As played by Friedel, who previously starred as the gentle schoolteacher in Michael Haneke’s The White Ribbon, Heinrich seems less brilliant artist than angsty teenager. He sees nothing unreasonable about what he asks, and takes every refusal like a garden-variety rejection. (“It would make me very, very happy,” he hilariously pleads to his cousin, as though her desire to keep living were the height of callousness.) That makes Amour Fou, despite its costume-drama trappings, a comic jab at a certain enduring breed of creep—the self-described romantic who wears down his conquests with guilt trips and emotional manipulation, but whose “love” is really just a reflection of his own narcissism. The fact that Heinrich would be happy with either prospective paramour/victim says a lot about how deep his sentiments really run.

Harder to discern is what Henriette gets out of the whole arrangement. Some scenes suggest that she may be vaguely unsatisfied with her charmed life, the cozy domesticity she shares with her sweet if faintly boring husband (Stephan Grossmann) and their young daughter. Just as she did in her last feature, the equally ambivalent Lourdes, Hausner builds a movie around the complex motives of an unknowable heroine. She also presents a 19th-century high society so cloistered that dying prematurely for love might seem like an exciting alternative. “What if this was all a mistake?” Henriette wonders aloud while under hypnosis, a process designed to determine if her mysterious ailment is psychosomatic. But did Heinrich plant the idea in her head, warming her to his morbid scheme by convincing her that she’s unfulfilled? It’s notable that Henriette identifies as a fan of the author’s seminal The Marquise Of O, a novella about a woman who falls in love with a man who may have raped her. There’s an element of forced seduction to Amour Fou, too. It’s not a love story so much as a lesson in skillful coercion.

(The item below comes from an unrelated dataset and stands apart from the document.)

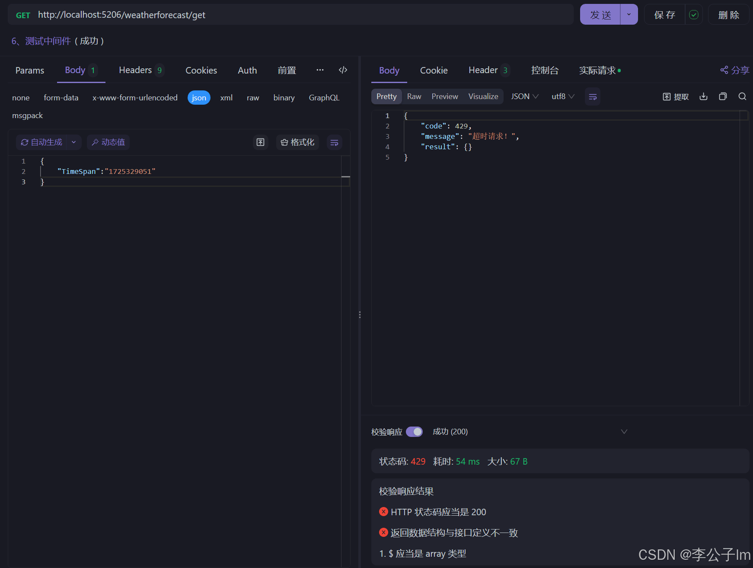Copy the response body with copy icon
The image size is (753, 568).
coord(723,96)
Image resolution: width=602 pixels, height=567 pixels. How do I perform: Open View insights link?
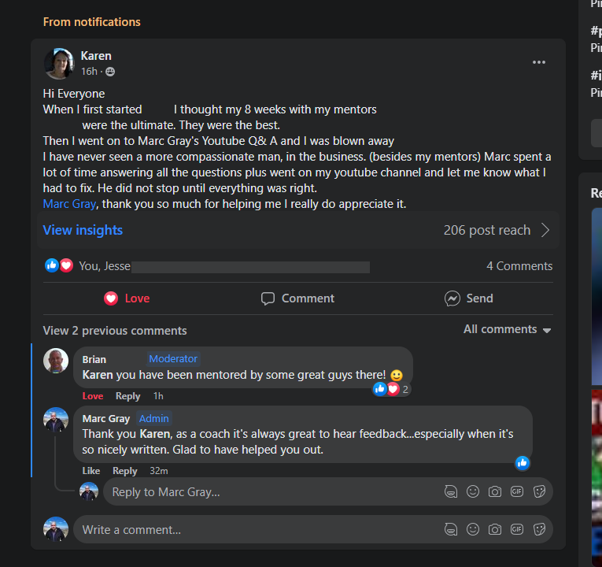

It’s also a showcase for Hausner’s singular formal talents, her way with composition and mise-en-scène. Frequently capturing the action (or inaction, more often) in static master shots, the director arranges each scene like a richly detailed diorama. (She is a creative relative to Wes Anderson in that regard, though no one would ever call her films “whimsical.”) For all its precise verisimilitude, Amour Fou also possesses a certain deadpan creakiness—a deliberately awkward approximation of mannered aristocracy, as though the film were attempting to satirically out-stiff Merchant and Ivory. Characters engage in hopelessly polite conversation, seeming aloof even when discussing matters of life and death. The artificiality is funny but also thematically resonant: This is a film about fake feelings, the invented romance for which two strangers forfeited their futures. And to Hausner, such a colossal waste of potential deserves not a melodramatic tribute, but the cinematic equivalent of an eye-roll.